### Records to use
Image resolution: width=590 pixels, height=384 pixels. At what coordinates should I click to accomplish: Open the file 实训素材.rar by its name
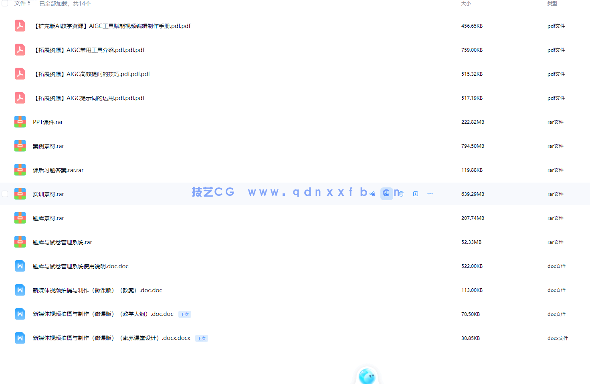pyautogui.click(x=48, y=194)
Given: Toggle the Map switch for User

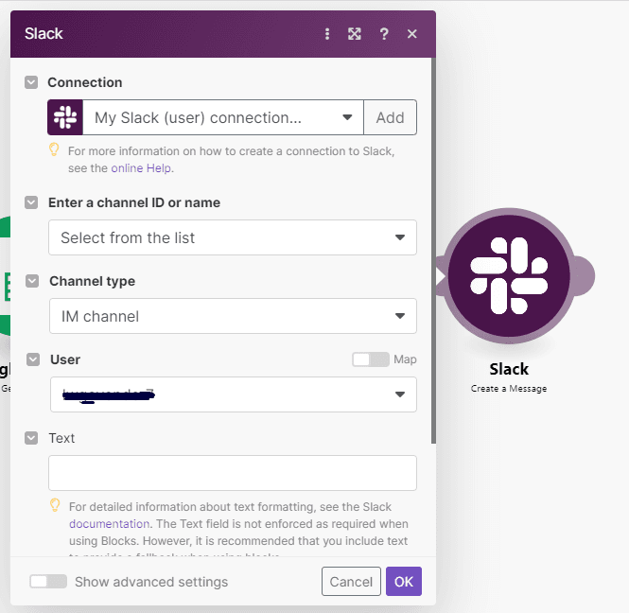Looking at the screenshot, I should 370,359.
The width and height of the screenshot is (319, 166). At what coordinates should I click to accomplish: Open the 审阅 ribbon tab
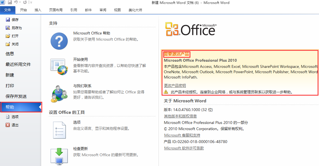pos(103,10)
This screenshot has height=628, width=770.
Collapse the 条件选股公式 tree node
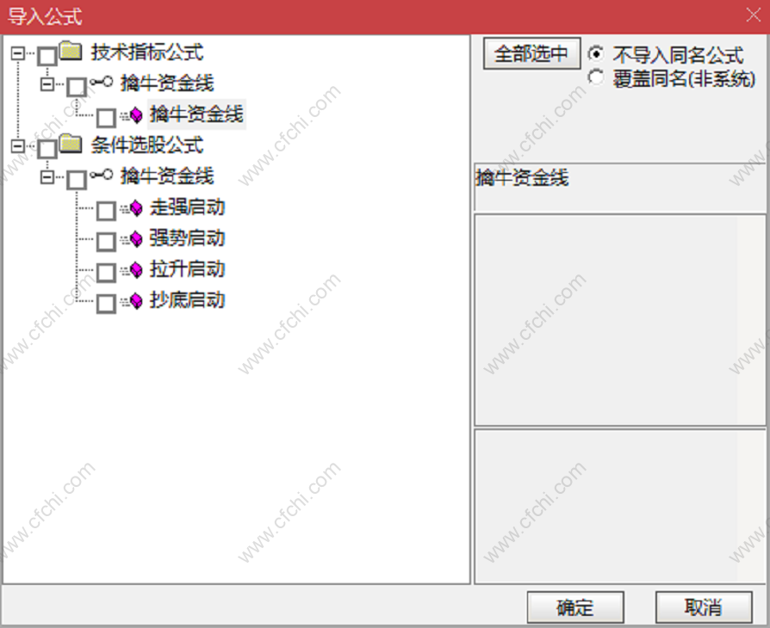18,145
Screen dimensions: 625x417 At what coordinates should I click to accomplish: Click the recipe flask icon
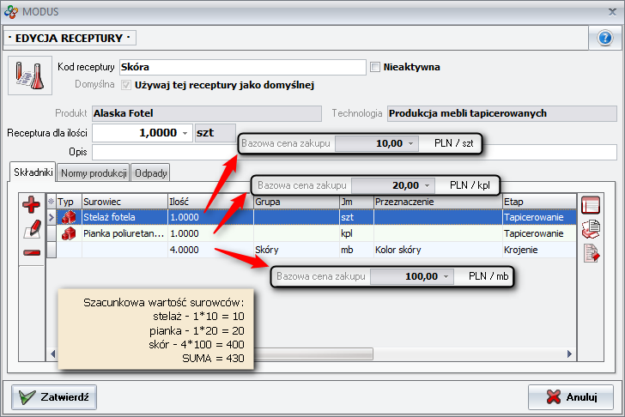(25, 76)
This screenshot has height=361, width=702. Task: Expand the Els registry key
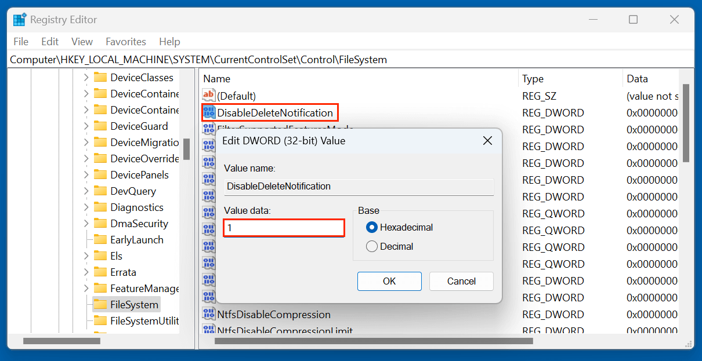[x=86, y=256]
######
- Exercise details: Leave every picture out and retype exactly the lines of the records above from the one holding "This screenshot has height=361, width=702." through the last, both ends included and nothing besides.

- Exercise solution:
This screenshot has height=361, width=702. Task: Expand the Els registry key
[x=86, y=256]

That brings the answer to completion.